> TEXTO DADO
☆ ☆ ☆
Obviamente, Lina de Lima (2019) no
está ni una ni en otra. La película de María Paz González es una apropiación
del género que pasa por alto los antecedentes de un cine clásico. Es decir;
estamos tratando con un ejemplo del musical moderno.
La
historia de Lina (Magaly Solier) huye de las lecturas –para ser más precisos,
huye de los fantasmas– sociales sobre una servidumbre de origen inmigrante
azotada por un contexto ajeno, tanto público –provocado por un idioma o cultura
distinta– como doméstico –a propósito de las fricciones con sus empleadores–. En
primer lugar, el desarraigo idiomático o cultural en esta historia no existe o
se neutraliza de manera que las limitaciones se derrumban. Un caso puntual es
la interacción que surge entre Lina y un francoparlante. Por otro lado, el
espacio doméstico también está libre de esas barreras invisibles entre dueños
de casa y la mujer que labora para estos. Lina no viste uniforme ni está
expuesta al control constante de los dueños de casa. En ese sentido, no estamos
tratando con un sujeto que es propiedad de otro sujeto. Lo importante además es
que la trama no fuerza o recalca la convivencia o el sentimentalismo entre Lina
y sus empleadores. Argumentalmente, Lina
de Lima se desvincula también de los testimonios o consternaciones
tradicionales. La película se concibe desde una realidad moderna –utópica, para
cierto sector– en donde los conflictos de una empleada del hogar no son sociales,
sino puramente rutinarios. Problemas
universales e incidentales –ninguno de apunte nefasto– circunda en la rutina de
Lina. Preocupaciones familiares o descuidos laborales son dilemas que la
inquietan. En contraparte, se descubre su rutina personal. Su encuentro con
amistades y amantes de paso hacen equilibrio a su día a día. Y luego están las
secuencias musicales, escenas que se perciben como anexos o intermedios a la
trama. Curiosamente, es en este recurso, el más atractivo de la película, en donde
se manifiesta la debilidad del filme. ¿Qué significan esas escenas de canto y
baile para la protagonista de la historia? ¿Cuánto de estas fantasías responden
a su realidad o nos dan idea de la misma? ¿Qué tanto de sus letras o
representaciones, en verdad, responden a sus conflictos? Hasta cierto punto, la
historia que se narra en Lina de Lima
luce como excusa para montar una serie de secuencias musicales que dialogan
sobre la peruanidad a partir del bosquejo de una identidad musical. Pienso en
musicales estadounidenses fuera del circuito de Hollywood, los producidos entre
la década de los 60 a los 80, fabricantes de historias modestas que les
permitía difundir un género e identidad musical, desde el country hasta el punk. La
película de María Paz González es entretenida, sin embargo, no dejo de pensar
en las motivaciones que parecen esforzarse más en construir un ídolo musical.
☆ ☆ ☆
> EJERCICIO
Resume en dos oraciones la reseña sobre Lina de Lima.

> FILAS DE DATOS
☆ ☆ ☆
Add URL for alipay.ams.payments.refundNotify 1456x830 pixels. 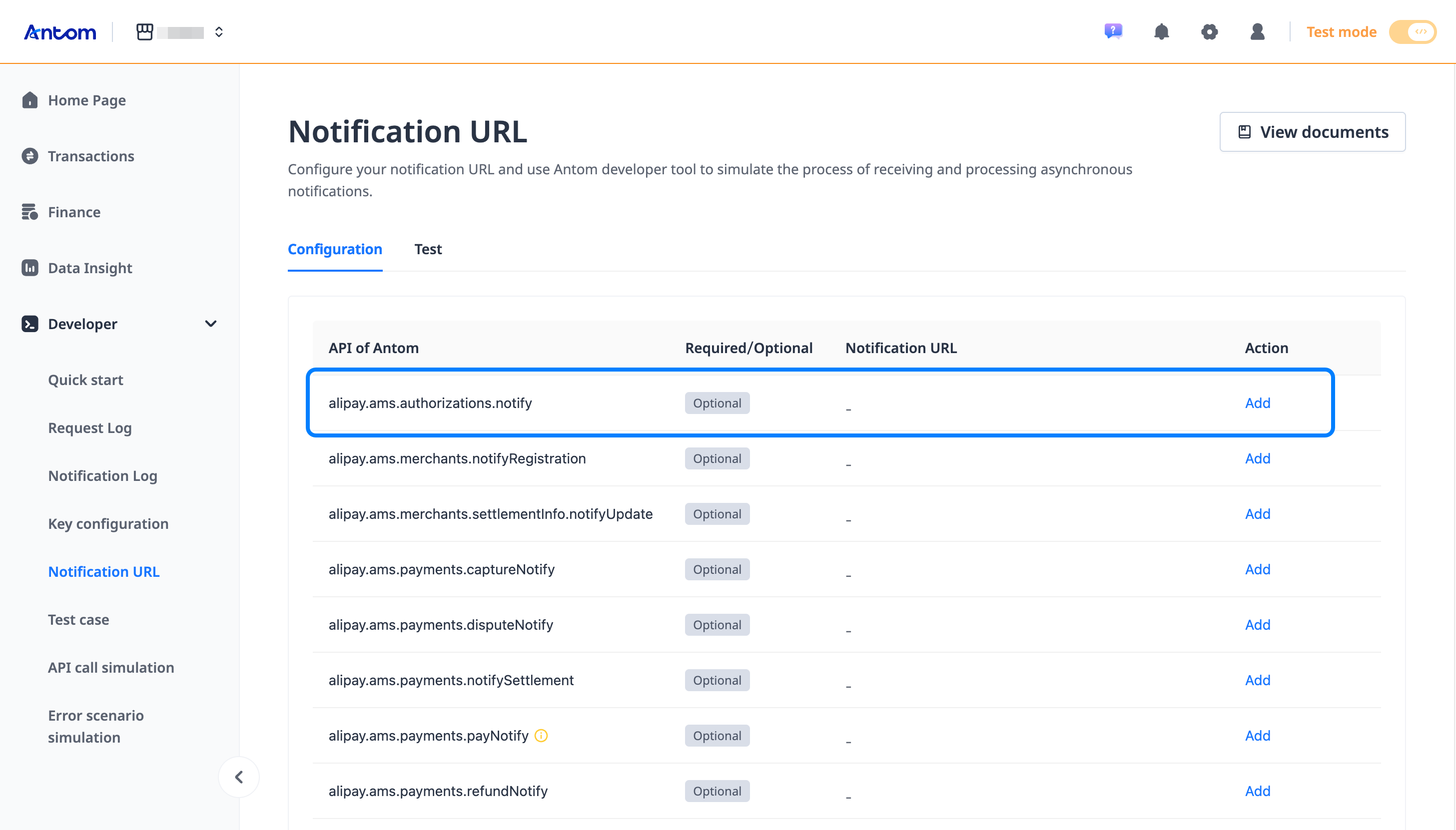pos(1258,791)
☆ ☆ ☆
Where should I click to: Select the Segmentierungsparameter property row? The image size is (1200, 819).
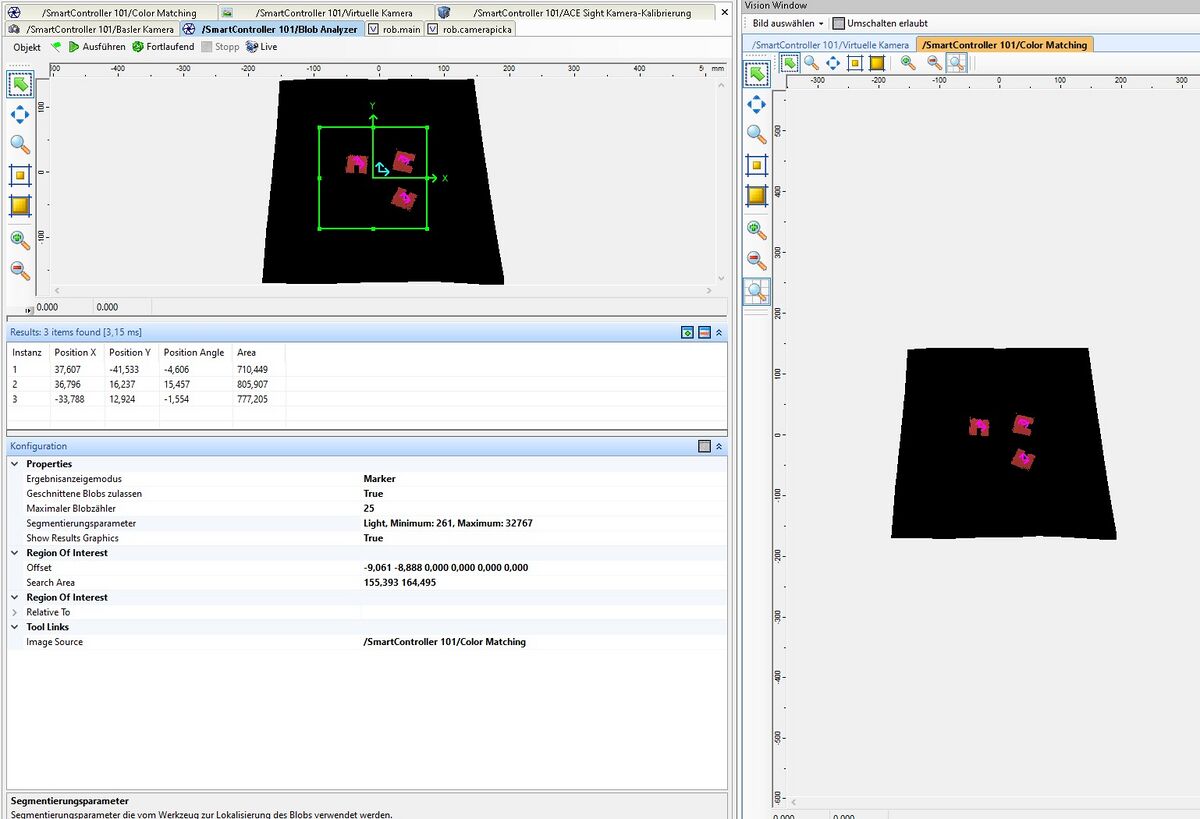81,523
☆ ☆ ☆
> RESPUESTA
Lina de Lima, de María Paz González, es un musical moderno que se aparta de las lecturas sociales sobre la servidumbre inmigrante: su protagonista no enfrenta barreras culturales ni domésticas con sus empleadores, y sus conflictos son rutinarios y se equilibran con su vida personal. Las secuencias musicales son el recurso más atractivo de la película, pero también muestran su debilidad, porque la historia luce como excusa para montarlas en torno a la peruanidad y parece esforzarse más en construir un ídolo musical.